I’m surprised by your confusion at Pope Leo’s juxtaposition of Babel and Nehemiah, as the metaphor seemed rather clear to me, while the ‘candidate interpretations’ you provided feel very modern and out of place. It’s possible that this comes down to differences in exegetical tradition between Christian and Jewish schools of thought, in which case I’m probably not properly equipped to bridge that gap. Assuming not, however, I’ll give a stab at my understanding.

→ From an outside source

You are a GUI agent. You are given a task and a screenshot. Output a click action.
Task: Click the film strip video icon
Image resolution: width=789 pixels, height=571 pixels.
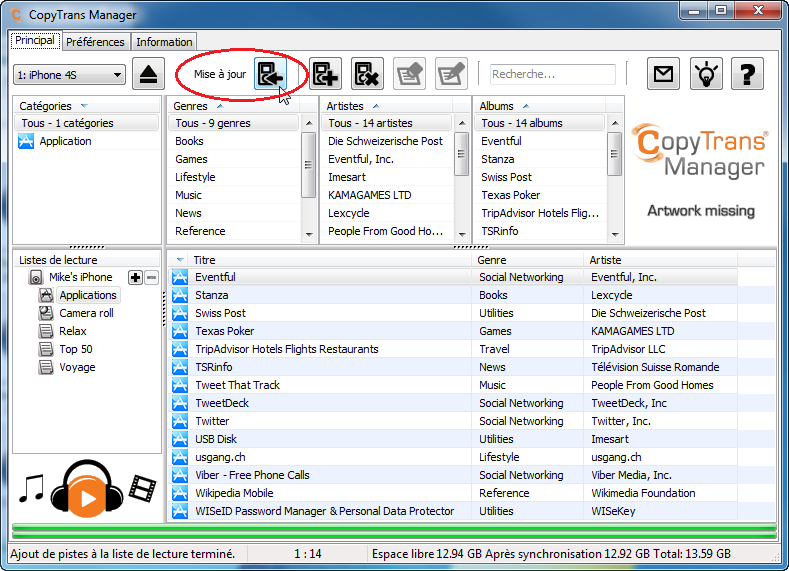143,489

Starting from the text: the builders of Babel say
There are a few things I want to point out. First, the intentions of the builders are directly self-glorifying: to make a name for themselves, to aggrandize themselves through great works. Secondly, the motivation for the construction is a sense of vulnerability: they fear the prospect of being ‘scattered abroad’, and seek to create an anchoring-point to hold their population in one place. Yet this is directly opposed to God’s prior command to “Be fruitful and multiply, and fill the earth”, and (in Catholic thought, at least) this of command is not made out of pique, but because it is the proper orientation for human life. That is to say: God has laid out a plan for mankind; mankind is afraid of what will happen if they let that plan unfold, because doing so would mean giving up control; they seek to forestall God’s plan through their own power; in doing so, they harm themselves. God’s subsequent intervention merely restores the proper order of the world.

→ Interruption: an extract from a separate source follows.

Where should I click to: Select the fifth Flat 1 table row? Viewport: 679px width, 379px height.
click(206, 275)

The parallels to AI seem clear. Those who seek to build AI do so largely out of a combination fear, greed, and pride (also greed, but that’s perhaps less relevant for the Babel analogy so I’ll ignore it for now). The leaders of the labs are afraid of China (or another lab) winning a ‘race to AGI’, and all harbor some level of a prideful desire to see their own worldview ‘conquer the lightcone’. The engineers on the ground have FOMO plus the obvious vainglory of working at a cool lab and being acclaimed by their peers. More than either of those though, everyone is afraid of death, and many AI boosters claim that the risk of AI is justified either because it’ll fix death or because we’ll destroy ourselves anyways if we don’t build AGI soon. The Catholic view, of course, is that mankind cannot actually destroy ourselves (because we have to make it to the Second Coming), death is a natural part of life (and indeed how you get to heaven), and that God’s plan should+will determine the future of the lightcone. So AI is the modern Babel because it is man’s attempt to defy God’s plan through a misplaced sense of confidence in our own capabilities and our own sense of what the world ‘should be like’.